# Presenting PreCT, or YACT (Yet Another Cube Timer)



## spdqbr (Dec 6, 2009)

Hi everyone,

I have finally managed to learn enough HTML, CSS, and JavaScript to cobble together a cube timer for the Palm Pre. It is not currently available through the app store or through Preware, but I hope to change that soon.

I have attached the package here along with installation instructions. It also runs just fine on the emulator, available for free from Palm.

Let is also be known that I really am not good with HTML, so if anyone wanted to make any suggestions on how to improve the look I would certainly welcome them.

Enjoy!

Edit:
Removed out of date attachment. See post below for download location.


----------



## jfly (Dec 7, 2009)

First off, I love the name!
I had to see this in action, so I just installed the emulator. PreCT looks very pretty. I wish I had a Palm Pre so I could really try it out. I think the timer start/stop triggers should just be the whole screen. That way, you can remove the buttons (and make the timer huge). Also, it seems like the timer isn't stopping until I release the screen, would it be possible to have it stop the second I click down? This may just be because I'm using an emulator. Also: don't bother with the cct xml files. They grow huge, and are going to be obsolete someday (hopefully soon). And I don't think scramble length is a huge deal either. It would be nicer to be able to delete accidental times instead.


----------



## Muesli (Dec 7, 2009)

j-fly said:


> First off, I love the name!
> I had to see this in action, so I just installed the emulator. PreCT looks very pretty. I wish I had a Palm Pre so I could really try it out. I think the timer start/stop triggers should just be the whole screen. That way, you can remove the buttons (and make the timer huge). Also, it seems like the timer isn't stopping until I release the screen, would it be possible to have it stop the second I click down? This may just be because I'm using an emulator. Also: don't bother with the cct xml files. They grow huge, and are going to be obsolete someday (hopefully soon). And I don't think scramble length is a huge deal either. It would be nicer to be able to delete accidental times instead.


There is a timer on the Iphone that has entire screen controls. It is really annoying because all you have to do is brush it with your sleeve and it stops. Buttons are better.


----------



## jfly (Dec 7, 2009)

I don't own an iphone or a palm pre, so I can't speak from experience, but does clothing really activate the iphone's touch screen? Do the phones detect pressure? Then maybe there could be a certain degree of pressure before the timer stops.

Also, what iphone timer are you speaking of? The only one I know of is on rubetimer.com.
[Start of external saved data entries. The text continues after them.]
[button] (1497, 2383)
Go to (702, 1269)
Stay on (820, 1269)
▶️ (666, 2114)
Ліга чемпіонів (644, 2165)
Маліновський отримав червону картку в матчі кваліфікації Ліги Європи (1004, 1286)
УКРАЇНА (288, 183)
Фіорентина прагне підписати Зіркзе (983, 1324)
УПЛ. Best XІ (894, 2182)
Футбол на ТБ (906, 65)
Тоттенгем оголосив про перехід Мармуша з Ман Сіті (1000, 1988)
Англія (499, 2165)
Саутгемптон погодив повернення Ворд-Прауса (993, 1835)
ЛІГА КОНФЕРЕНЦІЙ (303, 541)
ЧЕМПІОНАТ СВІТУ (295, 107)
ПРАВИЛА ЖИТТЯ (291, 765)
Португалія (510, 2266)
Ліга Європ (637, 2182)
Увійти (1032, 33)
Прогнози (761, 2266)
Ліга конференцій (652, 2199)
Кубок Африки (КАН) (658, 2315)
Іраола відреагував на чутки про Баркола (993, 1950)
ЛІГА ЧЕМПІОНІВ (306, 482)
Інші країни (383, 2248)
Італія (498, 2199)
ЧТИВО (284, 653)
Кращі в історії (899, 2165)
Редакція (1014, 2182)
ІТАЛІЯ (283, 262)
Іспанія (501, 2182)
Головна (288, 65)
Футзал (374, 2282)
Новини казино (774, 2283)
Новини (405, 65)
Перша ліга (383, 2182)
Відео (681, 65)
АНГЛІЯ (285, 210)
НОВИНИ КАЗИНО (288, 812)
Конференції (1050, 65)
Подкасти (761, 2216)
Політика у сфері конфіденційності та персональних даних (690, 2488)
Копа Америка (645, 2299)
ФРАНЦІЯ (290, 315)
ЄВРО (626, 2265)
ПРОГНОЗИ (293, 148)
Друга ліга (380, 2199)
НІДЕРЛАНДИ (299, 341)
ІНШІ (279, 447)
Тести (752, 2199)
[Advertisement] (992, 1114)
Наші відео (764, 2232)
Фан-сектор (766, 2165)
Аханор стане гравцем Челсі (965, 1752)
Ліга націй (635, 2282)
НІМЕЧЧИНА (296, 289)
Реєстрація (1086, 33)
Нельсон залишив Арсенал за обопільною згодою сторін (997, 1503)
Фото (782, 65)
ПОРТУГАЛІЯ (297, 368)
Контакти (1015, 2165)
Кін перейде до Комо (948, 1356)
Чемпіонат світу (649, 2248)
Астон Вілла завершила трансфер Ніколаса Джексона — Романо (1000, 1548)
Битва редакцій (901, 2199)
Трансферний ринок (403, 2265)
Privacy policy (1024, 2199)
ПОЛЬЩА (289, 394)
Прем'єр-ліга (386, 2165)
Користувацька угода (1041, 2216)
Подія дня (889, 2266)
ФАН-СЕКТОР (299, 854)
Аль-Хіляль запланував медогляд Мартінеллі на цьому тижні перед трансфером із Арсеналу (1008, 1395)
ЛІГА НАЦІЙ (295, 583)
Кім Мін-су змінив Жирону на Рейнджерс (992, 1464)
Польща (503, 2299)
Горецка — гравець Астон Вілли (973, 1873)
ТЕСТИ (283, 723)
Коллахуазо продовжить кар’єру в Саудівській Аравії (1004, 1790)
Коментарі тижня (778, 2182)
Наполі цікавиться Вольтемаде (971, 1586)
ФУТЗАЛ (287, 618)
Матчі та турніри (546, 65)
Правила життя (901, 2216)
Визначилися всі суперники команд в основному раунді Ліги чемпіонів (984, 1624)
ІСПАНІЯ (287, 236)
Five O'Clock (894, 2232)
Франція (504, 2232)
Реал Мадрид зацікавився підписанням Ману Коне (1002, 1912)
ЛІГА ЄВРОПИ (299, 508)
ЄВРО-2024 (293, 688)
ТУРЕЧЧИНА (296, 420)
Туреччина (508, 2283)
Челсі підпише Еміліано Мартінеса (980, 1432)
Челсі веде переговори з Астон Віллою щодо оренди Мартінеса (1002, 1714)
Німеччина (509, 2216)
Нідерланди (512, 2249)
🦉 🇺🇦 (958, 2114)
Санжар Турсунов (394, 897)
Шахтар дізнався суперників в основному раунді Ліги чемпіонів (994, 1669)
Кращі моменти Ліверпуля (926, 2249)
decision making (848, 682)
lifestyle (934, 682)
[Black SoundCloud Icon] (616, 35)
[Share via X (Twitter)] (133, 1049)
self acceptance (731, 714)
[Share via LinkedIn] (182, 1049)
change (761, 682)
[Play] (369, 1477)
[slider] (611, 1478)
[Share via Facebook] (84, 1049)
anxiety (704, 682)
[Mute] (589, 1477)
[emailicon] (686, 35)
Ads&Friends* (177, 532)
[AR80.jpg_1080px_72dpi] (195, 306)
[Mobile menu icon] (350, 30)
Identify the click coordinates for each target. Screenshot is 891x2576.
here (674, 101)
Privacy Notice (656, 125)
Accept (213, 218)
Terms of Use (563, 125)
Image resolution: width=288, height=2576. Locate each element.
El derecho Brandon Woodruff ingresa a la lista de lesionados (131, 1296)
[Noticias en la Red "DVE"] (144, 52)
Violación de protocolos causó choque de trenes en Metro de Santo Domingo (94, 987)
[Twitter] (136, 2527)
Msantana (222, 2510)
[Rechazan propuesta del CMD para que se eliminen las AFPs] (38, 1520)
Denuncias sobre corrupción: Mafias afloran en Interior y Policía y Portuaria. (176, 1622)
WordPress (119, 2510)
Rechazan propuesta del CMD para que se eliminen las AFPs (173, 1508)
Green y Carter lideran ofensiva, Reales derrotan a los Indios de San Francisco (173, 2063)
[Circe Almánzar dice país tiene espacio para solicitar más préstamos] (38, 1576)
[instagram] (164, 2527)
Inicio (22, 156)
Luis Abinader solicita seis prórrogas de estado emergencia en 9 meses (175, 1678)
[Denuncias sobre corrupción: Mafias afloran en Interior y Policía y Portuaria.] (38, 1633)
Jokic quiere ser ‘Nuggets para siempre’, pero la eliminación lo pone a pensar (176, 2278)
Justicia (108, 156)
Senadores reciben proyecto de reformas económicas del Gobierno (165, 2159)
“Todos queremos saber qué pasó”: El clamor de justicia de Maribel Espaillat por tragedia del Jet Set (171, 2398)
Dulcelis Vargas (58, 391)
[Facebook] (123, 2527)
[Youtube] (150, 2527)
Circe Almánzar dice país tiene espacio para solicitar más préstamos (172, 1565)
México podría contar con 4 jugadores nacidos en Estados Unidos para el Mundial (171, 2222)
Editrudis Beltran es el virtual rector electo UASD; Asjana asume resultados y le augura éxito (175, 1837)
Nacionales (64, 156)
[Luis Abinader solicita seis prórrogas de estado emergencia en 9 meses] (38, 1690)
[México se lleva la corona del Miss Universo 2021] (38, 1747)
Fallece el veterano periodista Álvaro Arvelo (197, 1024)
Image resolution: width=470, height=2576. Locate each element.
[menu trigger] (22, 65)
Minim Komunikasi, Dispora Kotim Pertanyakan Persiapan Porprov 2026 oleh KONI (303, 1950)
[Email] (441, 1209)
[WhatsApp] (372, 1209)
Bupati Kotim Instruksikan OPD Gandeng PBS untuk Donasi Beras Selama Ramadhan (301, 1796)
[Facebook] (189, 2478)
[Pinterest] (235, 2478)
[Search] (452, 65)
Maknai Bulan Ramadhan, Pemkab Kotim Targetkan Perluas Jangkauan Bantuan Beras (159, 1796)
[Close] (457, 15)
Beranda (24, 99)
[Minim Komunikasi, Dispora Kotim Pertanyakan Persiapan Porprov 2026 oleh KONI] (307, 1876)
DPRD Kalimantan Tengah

Boy, I wish we had a subforum for software.


----------



## Muesli (Dec 7, 2009)

Sandbest said:


> The iPhone (almost, see text after this sentence) only reacts on your finger. (But their is a funny topic (which I started) in a Dutch Apple Podcast, about things (other than body parts) you can control an iPhone with.)


Then how did I end up stopping the timer over and over by not touching with my finger?


----------



## FatBoyXPC (Dec 7, 2009)

The iPhone touchscreen works off conductance. A metal object you hold in your hand touching the screen will (most likely) work. Try like a butter knife or something. I don't have an iPhone so I can't sit there and test everything that would or would not work.


----------



## JTW2007 (Dec 8, 2009)

Musli4brekkies said:


> Sandbest said:
> 
> 
> > The iPhone (almost, see text after this sentence) only reacts on your finger. (But their is a funny topic (which I started) in a Dutch Apple Podcast, about things (other than body parts) you can control an iPhone with.)
> ...



My guess is that you didn't. You probably stopped it with your wrist or something and didn't notice, or it was a glitch in the program.

Daniel: Wish I had a Pre so I could try it out. I'm sure it's awesome though.


----------



## spdqbr (Jan 7, 2010)

Sorry to dig up old threads...

First and foremost, thanks for the comments everyone! I'll definitely be working the suggestions into future releases.

Second, there's been an update. I finally got permission the appropriate permissions to submit the PreCT to Palm's app catalog (Corporate America is weird).

I've also included the undo feature a few people mentioned.

Last, but not least, there is now a Google code repository for PreCT where I will be keeping the most up to date versions. (Hence the removal of the attached file in the first post.) I'll update when / if it gets accepted to the app store!


----------